Visite aujourd’hui au Centre de rétention de Vincennes

Nous avons visité trois personnes dont le gréviste de la faim et celui qui a refusé d’embarquer hier.

A.A., 56 ans, est en France depuis plus de dix ans. Dans un premier temps, il cogérait un café restaurant avec un ami. Il a demandé un titre de séjour sur cette base, demande qui a été refusée pour le seul motif qui’il devait retourner dans son pays pour chercher un visa d’installation.
Il a travaillé dans le bâtiment et la restauration pendant toutes ces années pour soutenir sa famille restée au pays.
Il a été suivi médicalement depuis quelques années. Aujourd’hui, il est en grève de la faim depuis 10 jours.
Il a été transporté à l’hôpital pour soins médicaux, mais pas d’examen approfondi, alors que son état de santé le nécessitait. Juste des cachets administrés.
Lors de la visite, nous nous apercevons qu’il est très affaibli et ne comprend pas cet acharnement contre lui par sa détention et vu son état de santé et son âge.

A.D., 8 ans de présence en France, a été amené par la force à l’aéroport en vue de son expulsion . Le Commandant de bord est descendu de l’avion et lui a demandé s’il acceptait d’être expulsé. La réponse fût pas dans ces conditions.

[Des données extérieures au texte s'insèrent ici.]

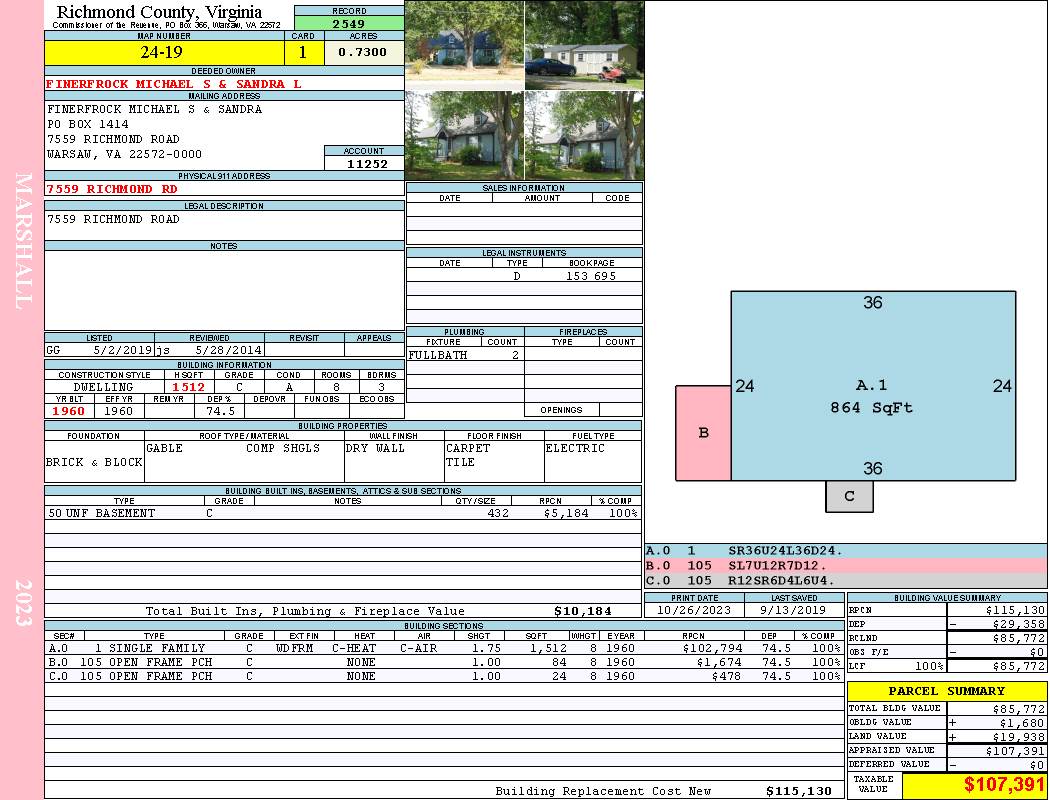This screenshot has height=800, width=1050.
Task: Click the yellow Parcel Summary header
Action: (x=947, y=691)
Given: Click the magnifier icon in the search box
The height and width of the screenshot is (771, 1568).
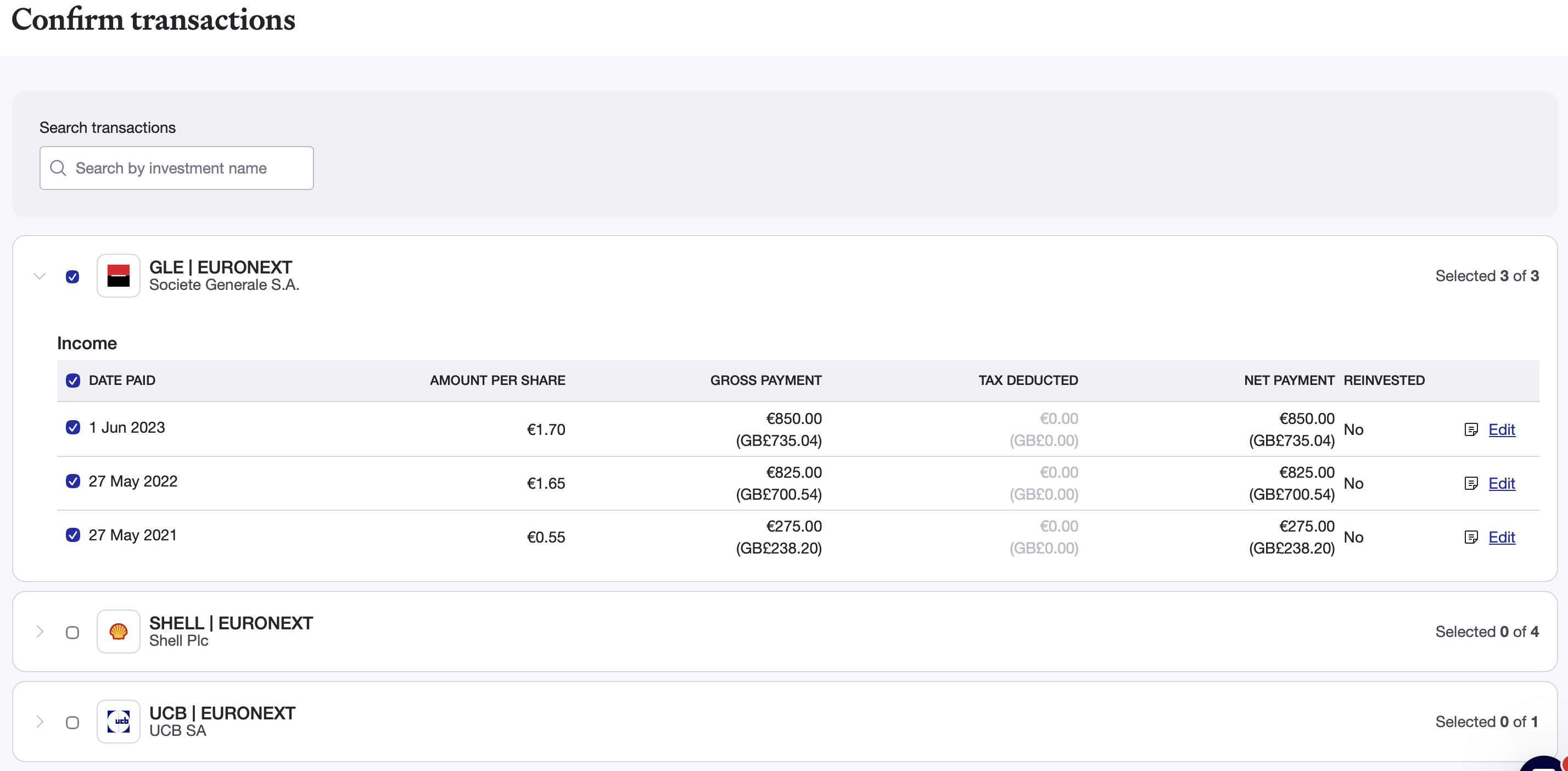Looking at the screenshot, I should [58, 168].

Il a été amené au poste de police, puis au Centre de rétention.

La troisième personne est en France depuis 15 ans. Il a fait plusieurs demandes, mais en vain.
Il est au centre depuis 10 jours.

Hier, les détenus ont tous déchirés leurs cartes d’identification du centre. C’est pourquoi, nous avons attendu si longtemps à l’extérieur et une fois dans la salle de visite, le temps qu’ils en établissent d’autres.

En attendant les personnes à visiter, nous avons entendu de l’agitation à l’intérieur. On croyait que c’était un match de foot. Non : il n’y a pas de place pour un terrain. Seulement des play-stations… Et cette agitation était en fait d’une autre nature. Au bout d’un moment on entend des cris – des hurlements, en fait – dans l’escalier.

Comme toutes les semaines depuis mi-décembre, le camp de Vincennes est en ébullition. Lorsque les retenus déchirent leurs cartes, ils mettent le camp en panne. Les cartes servent à tout : manger, aller au Palais de Justice, au Tribunal administratif ou aux consulats, comme pour voir les médecins ou quoi que ce soit. Pour commencer, déchirer les cartes revient à faire la grève de la faim.

Hier, un sans-papiers a fui du Tribunal.